When Carter G. Woodson started “Negro History Week” in 1926, he imagined a time when Black History would be recognized in schools throughout the year. “We should emphasize not Negro History, but the Negro in history,” he wrote in 1927. “What we need is not a history of selected races or nations, but the history of the world void of national bias, race hate, and religious prejudice.” But we cannot begin to meet Woodson’s curricular standards of History until we unveil the narrative assumptions that fuel and continue to perpetuate the lie. In both curricular and pedagogical terms, the lie cannot be relegated to a month of celebrations and critical interrogations. It’s too big and formative to be contained within the curricular and pedagogical bubble of Black History. Indeed, the lie gains currency because of the segregation of Black History to one month out of the year. Current standards of American history and the hegemony of Black History Month belie the lie. The extraordinary successes of African American people in the United States is in spite of the lie, not evidence that it doesn’t exist or is slowly losing its power over the Nation’s memory and imagination.

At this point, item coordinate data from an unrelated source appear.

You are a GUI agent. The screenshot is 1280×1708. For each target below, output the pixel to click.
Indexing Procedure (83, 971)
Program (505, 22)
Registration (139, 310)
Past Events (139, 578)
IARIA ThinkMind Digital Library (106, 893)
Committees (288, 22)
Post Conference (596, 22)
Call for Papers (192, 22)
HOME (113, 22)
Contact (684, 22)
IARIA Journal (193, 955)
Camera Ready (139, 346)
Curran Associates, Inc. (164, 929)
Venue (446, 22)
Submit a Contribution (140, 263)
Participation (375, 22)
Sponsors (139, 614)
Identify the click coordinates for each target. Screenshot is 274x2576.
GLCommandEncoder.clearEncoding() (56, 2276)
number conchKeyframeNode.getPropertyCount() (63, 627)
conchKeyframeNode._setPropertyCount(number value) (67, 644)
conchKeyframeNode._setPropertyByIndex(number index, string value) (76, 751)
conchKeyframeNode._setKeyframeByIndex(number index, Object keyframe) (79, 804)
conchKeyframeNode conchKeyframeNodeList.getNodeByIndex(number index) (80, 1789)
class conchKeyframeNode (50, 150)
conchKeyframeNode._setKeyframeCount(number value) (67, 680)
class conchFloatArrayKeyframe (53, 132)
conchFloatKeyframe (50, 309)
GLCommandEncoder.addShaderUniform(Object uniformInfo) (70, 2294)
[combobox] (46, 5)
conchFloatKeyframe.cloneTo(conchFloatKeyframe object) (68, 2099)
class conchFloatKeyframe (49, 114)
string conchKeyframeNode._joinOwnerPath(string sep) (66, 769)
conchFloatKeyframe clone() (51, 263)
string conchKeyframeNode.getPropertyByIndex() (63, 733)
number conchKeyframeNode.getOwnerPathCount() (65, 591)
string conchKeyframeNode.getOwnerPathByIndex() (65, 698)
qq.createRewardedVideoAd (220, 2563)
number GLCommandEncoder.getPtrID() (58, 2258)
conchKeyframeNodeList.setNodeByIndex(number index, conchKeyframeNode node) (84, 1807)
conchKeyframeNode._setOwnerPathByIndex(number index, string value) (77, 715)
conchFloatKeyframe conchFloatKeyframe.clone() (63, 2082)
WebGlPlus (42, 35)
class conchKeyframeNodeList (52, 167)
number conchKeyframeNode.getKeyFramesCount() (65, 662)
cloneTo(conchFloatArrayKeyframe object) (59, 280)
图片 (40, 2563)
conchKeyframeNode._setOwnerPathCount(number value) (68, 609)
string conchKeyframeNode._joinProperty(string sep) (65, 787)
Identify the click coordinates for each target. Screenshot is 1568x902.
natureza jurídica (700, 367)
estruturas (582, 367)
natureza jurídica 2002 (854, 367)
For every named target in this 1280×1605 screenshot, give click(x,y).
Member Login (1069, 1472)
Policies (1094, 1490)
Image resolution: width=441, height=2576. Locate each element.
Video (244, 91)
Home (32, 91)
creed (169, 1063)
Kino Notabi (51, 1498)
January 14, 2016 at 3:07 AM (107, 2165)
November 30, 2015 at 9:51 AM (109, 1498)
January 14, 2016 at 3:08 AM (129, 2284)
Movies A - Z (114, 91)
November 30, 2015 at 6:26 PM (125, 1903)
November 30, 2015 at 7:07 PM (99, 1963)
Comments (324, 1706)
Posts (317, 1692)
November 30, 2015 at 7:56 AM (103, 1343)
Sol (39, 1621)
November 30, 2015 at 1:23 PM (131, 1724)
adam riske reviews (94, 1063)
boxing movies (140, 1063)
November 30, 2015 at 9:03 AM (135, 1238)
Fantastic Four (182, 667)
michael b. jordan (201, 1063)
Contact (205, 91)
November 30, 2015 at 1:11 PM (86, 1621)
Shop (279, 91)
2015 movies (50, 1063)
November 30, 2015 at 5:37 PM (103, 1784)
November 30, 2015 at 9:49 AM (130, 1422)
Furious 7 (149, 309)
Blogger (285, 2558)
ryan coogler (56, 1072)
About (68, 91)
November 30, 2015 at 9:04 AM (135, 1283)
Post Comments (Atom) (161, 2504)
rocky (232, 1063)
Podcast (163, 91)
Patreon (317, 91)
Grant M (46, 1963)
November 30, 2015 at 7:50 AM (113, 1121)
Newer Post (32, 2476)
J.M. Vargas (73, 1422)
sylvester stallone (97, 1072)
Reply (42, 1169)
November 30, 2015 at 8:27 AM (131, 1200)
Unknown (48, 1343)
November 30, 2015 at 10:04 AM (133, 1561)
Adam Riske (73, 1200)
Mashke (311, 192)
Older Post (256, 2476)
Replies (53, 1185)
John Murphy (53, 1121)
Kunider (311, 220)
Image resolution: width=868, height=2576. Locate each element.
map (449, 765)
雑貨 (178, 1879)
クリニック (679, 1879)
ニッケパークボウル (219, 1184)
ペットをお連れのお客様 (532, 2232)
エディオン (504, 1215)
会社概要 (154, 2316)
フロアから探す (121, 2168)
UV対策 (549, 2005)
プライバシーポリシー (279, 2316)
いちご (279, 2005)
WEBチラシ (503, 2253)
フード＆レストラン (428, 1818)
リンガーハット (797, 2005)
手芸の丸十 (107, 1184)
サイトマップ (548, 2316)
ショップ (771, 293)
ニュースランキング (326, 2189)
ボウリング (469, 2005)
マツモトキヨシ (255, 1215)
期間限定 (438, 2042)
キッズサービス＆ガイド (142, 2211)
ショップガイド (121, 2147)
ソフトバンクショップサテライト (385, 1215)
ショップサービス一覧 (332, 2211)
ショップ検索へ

The lie speaks to the history of all of us. It is central to our understanding—past and present—of Nation, race, opportunity, freedom, democracy, education and each other. The only unknown variable in the architecture of the lie is whether it will continue to shape the future as it does the present and past. As James Baldwin knew better than most, the lie gives credence to the problematic notion of race itself. Until we can confront the spectacle of the lie—expose it as the visible negation of life that it is—we will not be able to move beyond race. Until we can move beyond race, we will continue to struggle to realize the love and power in our shared humanity.